ROGGIA DIOMA, MONTEVIALE
Sabato mattina, 25 marzo 2012, alcuni soci dell’Associazione Civiltà del Verde hanno effettuato una piacevole escursione lungo il percorso della Roggia Dioma, fiume di risorgiva che scorre nella campagna tra Vicenza e Monteviale, detta Piana del Biron. A farci da guida è stato l’esperto Mirco Corato, del Gruppo Partecipazione Monteviale che, assieme all’amico Girardo Gimona, ci ha illustrato le bellezze rurali e ci ha edotti sull’importanza della Roggia Dioma, tanto nel passato quanto ai giorni nostri. Essa scorre lentamente a fianco delle colline di Monteviale e dei Colli Berici, irrigandone il terreno. Nasce all’altezza della centrale elettrica delle Maddalene e si riversa nel fiume Retrone, a S. Agostino, dopo aver attraversato, intubata, la zona industriale di Vicenza.
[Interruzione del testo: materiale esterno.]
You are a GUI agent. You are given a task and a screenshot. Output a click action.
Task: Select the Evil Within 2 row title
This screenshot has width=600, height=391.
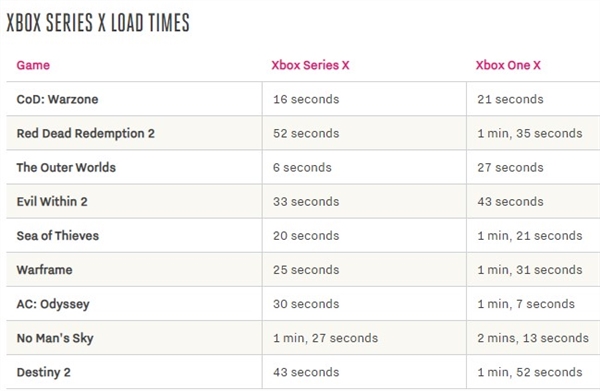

Il luogo è ameno e interessante, sia per la svariata presenza di erbe officinali lungo l’argine, sia per l’elevata ricchezza di pesce nella roggia medesima.
Dentro alla roggia si sono potute ammirare molteplici piante acquatiche di nannufero, sugli argini svariate garzette e un airone cinerino, uccelli che hanno il nido poco lontano, tra la rigogliosa vegetazione dei boschi limitrofi.
Molto belli e ben conservati sono alcuni ontani, i carpini neri e un filare di tassodi sul ponte della Dioma che arricchiscono la bellezza del paesaggio rurale.
La campagna, un tempo paludosa, è irrigata dagli affluenti della Dioma e da altri corsi della zona ed è stata bonificata e resa produttiva, fin dal 1500, dalle molteplici opere di ingegneria idraulica, fatte costruire dai Signori Zileri, proprietari delle terre acquistate dai frati di S. Felice, che hanno fatto edificare nel passato una bellissima villa di campagna con parco monumentale di grande effetto prospettico . Vi si possono ammirare chiuse, manufatti per delimitare la potenza delle piene in quel luogo, ponti e ponticelli, la roggia Bagnara fatta scorrere sopra la Dioma per irrigare un altro versante della vasta campagna. Alcuni campi, ritenuti più umidi, erano stati persino coltivati a riso.
Concordiamo con il gruppo di Partecipazione Monteviale sulla necessità di salvaguardare questa campagna di periferia di città per il benessere della collettività, favorendo la creazione di un turismo diffuso e di prossimità, con percorsi di mobilità dolce che collegano la cintura cittadina. Ci piace pensare ad aziende agricole che propongono prodotti locali e all’incentivazione di lavori legati alla riscoperta delle tradizioni del luogo.